In many ways, Osaka jump-started the current national conversation around mental health when she announced in May that she would not participate in mandatory press conferences ahead of the French Open. She later withdrew from the tournament, explaining that “I am not a natural public speaker and get huge waves of anxiety before I speak to the world’s media” and that she had faced “long bouts of depression” since 2018. [1]

Several weeks later, Simone Biles announced that she would be bowing out of her upcoming events at the 2020 Olympics, shocking fans and citing the need to prioritize her mental health. In one statement, she disappointed many of those observers simply by doing what was right for her. The online chatter around both Osaka’s and Biles’s personal decisions was insatiable: cable news hosts lamented them as figures with poor character. Trolling was even more relentless from gentlemen who might have once scored a single basket or remembered catching a single, JV touchdown pass back in high school.
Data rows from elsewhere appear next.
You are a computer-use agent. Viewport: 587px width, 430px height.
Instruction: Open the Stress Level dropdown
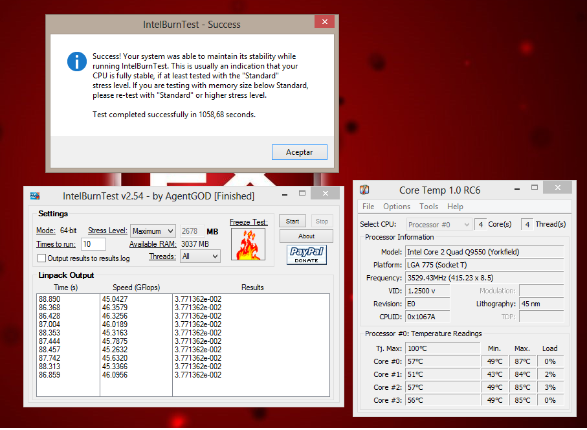click(x=153, y=231)
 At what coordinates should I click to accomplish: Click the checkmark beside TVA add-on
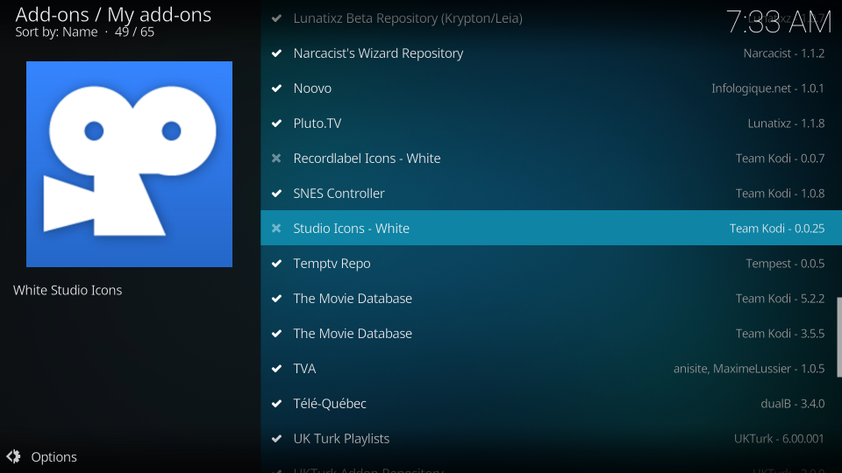276,369
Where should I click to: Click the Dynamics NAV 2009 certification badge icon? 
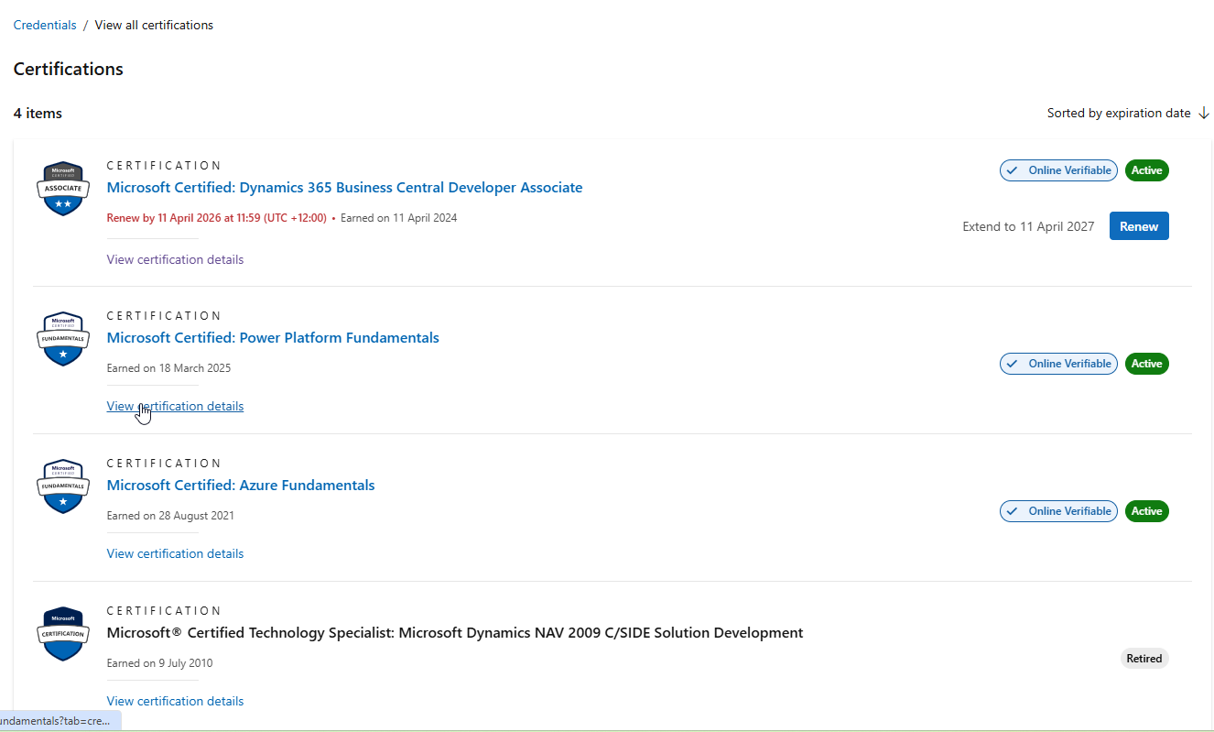63,633
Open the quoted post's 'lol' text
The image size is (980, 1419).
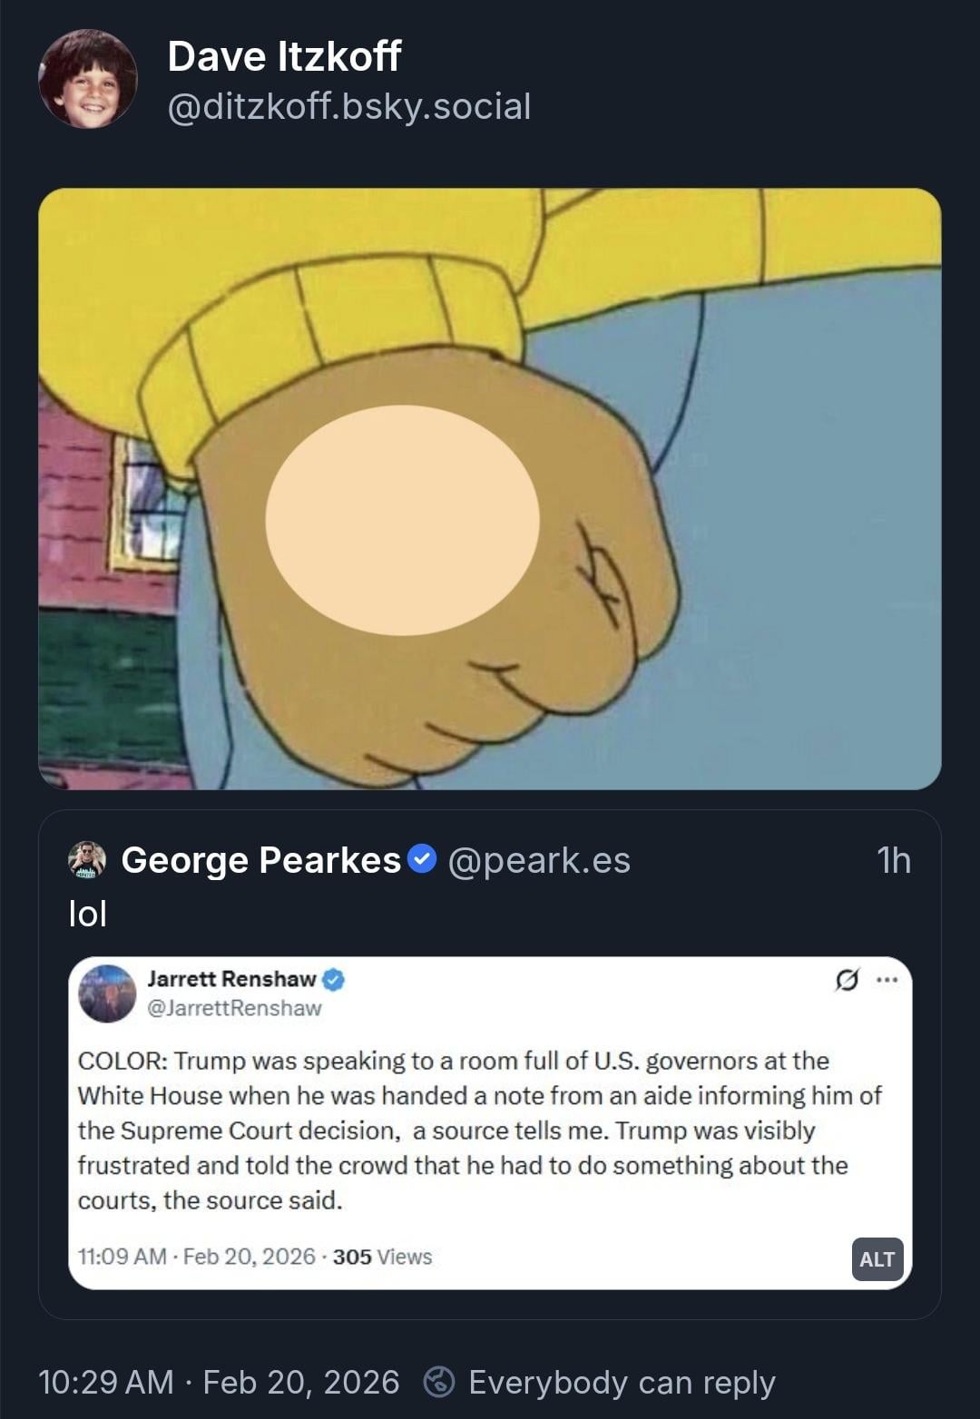88,914
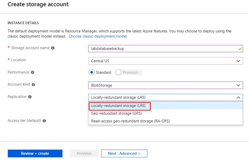Image resolution: width=249 pixels, height=160 pixels.
Task: Click the Review + create button
Action: pos(35,153)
But what these very public displays of defiance represented was a shift away from the shame of mental health concerns. Two of the strongest and most accomplished athletes in sports chose to mend the invisible scars. Just a decade prior, it would have been unlikely to see athletes make these decisions at the tops of their games. Now here we are, with mental health atop the list of athletic concerns. And as the national conversation continues to develop, Core has a new resource in Hyperice to bridge the divide between the mental and physical. More importantly, Hyperice and Jason Stein offer access to elite athletes and entertainers. Just a year ago, Stein’s SC Holdings invested in Mav Carter and Lebron James in Springhill Company, for instance.

When I was notified of the company’s decision to join Hyperice, I was ecstatic. Not only for Sarah McDevitt and team, her previous investors, and her new business partners but for the message made to the greater athletic community. The timing of the marriage between physical and mental health disciplines are long overdue. The shame around it is still dissipating; you can still sense the hesitancy in athletes. A recent statement by Aaron Rodgers:

The mental side of it is so important for all of us athletes. I don’t think it’s talked about enough. But taking time to work on yourself is, I think, the best gift any of us can give ourselves.

In three years’ time, athletes like Rodgers will no longer tip-toe around the anguish of depression, anxiety, and post-traumatic stress. He will give a full-throated analysis of his mental health, no differently than he’d discuss a strained MCL or tendinosis. The commercialization of mental healthcare will be viewed as before and after its stigma and 2021 will be a pivotal year in that story. The Hyperice acquisition of Core will be remembered as a part of that change. A little company with $4 million in funding and fewer than 10 employees lived up to its original goal of impacting a greater industry. Its original investors and supporters should be proud that the Core team set aside the ego and thought big enough to partner with one of the prominent and well-connected companies in athletics. It’s a category that will be redefined.